• **What to produce**
Transcribe the Coast Guard and Katrina text word for word, from "Shoulder patch of the Coast Guard's" up to and including "do no wrong.".

• **Given text**

○ ○ ○ ○ ○ ○ ○

6 Reasons New Orleans Loves the Coast Guard, 10 Years Later

Note: This was adapted from a piece published in March 2014, called “Silver Linings, Federal Response to Katrina,” and is the first of four pieces we’ve put together for the 10-year anniversary of Katrina. Brandon and I reported to the U.S. Coast Guard’s Public Information Assist Team the summer of 2005. Our team was in the disaster zone from Aug. 28, the day before landfall, until Feb. 8.

Shoulder patch of the Coast Guard's Public Information Assist Team

Shoulder patch of the Coast Guard’s Public Information Assist Team

The events that unfolded after the landfall of Hurricane Katrina in 2005 are well documented, as are the failures – real and perceived – of the federal, state and local responses in Louisiana. As the last week of August 2015 passes, those well-documented failures will be revisited, re-scrutinized and, for many, relived.

Yet, in the midst of the criticism 10 years ago, the Coast Guard stood out as a shining star in a blemished federal response effort and to this day, many of us are still told by residents of New Orleans and surrounding parishes that the Coast Guard can really do no wrong.

This perception was no doubt fueled by near instantaneous imagery of our helicopters hovering over flooded neighborhoods and our rescue swimmers hacking through rooftops with axes to get at survivors stuck in attics.

In reality, the sky was filled with more than just our helicopters in those first days. We saw local law enforcement, air ambulances, Marine Corps, Navy, National Guard – even news helicopters – buzzing around the city looking for survivors. There were so many aircraft in such a limited airspace, our pilots would later say it was a historical feat of aviation skill that no mid-air collisions occurred.

So why did the Coast Guard’s efforts become the good news story of the federal response? Because while other agencies had a story to tell that was similar to ours, we seemed to be the only one actually willing to tell it. That has always been one of the Coast Guard’s core crisis communication philosophies – tell the story.

○ ○ ○ ○ ○ ○ ○

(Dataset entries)
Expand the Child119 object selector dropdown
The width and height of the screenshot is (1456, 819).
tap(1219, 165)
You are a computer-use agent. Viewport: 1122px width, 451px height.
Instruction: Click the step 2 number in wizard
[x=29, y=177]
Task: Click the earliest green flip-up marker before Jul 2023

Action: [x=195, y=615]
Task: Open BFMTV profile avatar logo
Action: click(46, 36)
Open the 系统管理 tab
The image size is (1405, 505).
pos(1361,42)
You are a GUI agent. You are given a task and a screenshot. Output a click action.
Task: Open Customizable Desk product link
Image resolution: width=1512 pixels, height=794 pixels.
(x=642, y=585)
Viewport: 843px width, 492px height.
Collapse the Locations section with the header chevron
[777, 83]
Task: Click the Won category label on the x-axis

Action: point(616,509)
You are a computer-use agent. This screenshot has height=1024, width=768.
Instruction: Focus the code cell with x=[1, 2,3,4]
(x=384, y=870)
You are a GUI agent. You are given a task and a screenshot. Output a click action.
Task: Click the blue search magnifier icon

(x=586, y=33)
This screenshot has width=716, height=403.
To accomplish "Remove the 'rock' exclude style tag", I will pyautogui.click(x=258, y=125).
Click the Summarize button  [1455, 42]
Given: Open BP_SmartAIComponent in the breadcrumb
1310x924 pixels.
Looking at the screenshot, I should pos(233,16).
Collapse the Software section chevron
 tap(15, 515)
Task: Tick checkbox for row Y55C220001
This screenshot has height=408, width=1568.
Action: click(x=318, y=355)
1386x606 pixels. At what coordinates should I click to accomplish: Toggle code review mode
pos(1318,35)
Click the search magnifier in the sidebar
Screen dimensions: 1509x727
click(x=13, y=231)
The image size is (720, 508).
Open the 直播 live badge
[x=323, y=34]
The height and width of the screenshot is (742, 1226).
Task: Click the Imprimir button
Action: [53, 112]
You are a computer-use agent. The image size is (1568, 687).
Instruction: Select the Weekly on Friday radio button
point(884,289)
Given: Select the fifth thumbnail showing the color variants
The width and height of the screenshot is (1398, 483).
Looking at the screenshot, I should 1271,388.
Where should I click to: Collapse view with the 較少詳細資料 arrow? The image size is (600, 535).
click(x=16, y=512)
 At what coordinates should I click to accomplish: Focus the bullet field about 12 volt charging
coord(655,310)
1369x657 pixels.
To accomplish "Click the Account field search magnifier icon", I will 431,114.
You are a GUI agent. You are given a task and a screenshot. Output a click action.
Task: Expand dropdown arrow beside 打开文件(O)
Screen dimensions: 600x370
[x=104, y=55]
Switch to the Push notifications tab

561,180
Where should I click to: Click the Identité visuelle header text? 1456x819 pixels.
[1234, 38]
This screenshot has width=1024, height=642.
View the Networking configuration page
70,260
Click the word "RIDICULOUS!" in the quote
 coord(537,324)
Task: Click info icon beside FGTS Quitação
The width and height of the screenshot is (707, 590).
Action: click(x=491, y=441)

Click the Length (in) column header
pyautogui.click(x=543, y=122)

○ ○ ○ ○ ○ ○ ○

• **Result of the task**
Shoulder patch of the Coast Guard's Public Information Assist Team

Shoulder patch of the Coast Guard’s Public Information Assist Team

The events that unfolded after the landfall of Hurricane Katrina in 2005 are well documented, as are the failures – real and perceived – of the federal, state and local responses in Louisiana. As the last week of August 2015 passes, those well-documented failures will be revisited, re-scrutinized and, for many, relived.

Yet, in the midst of the criticism 10 years ago, the Coast Guard stood out as a shining star in a blemished federal response effort and to this day, many of us are still told by residents of New Orleans and surrounding parishes that the Coast Guard can really do no wrong.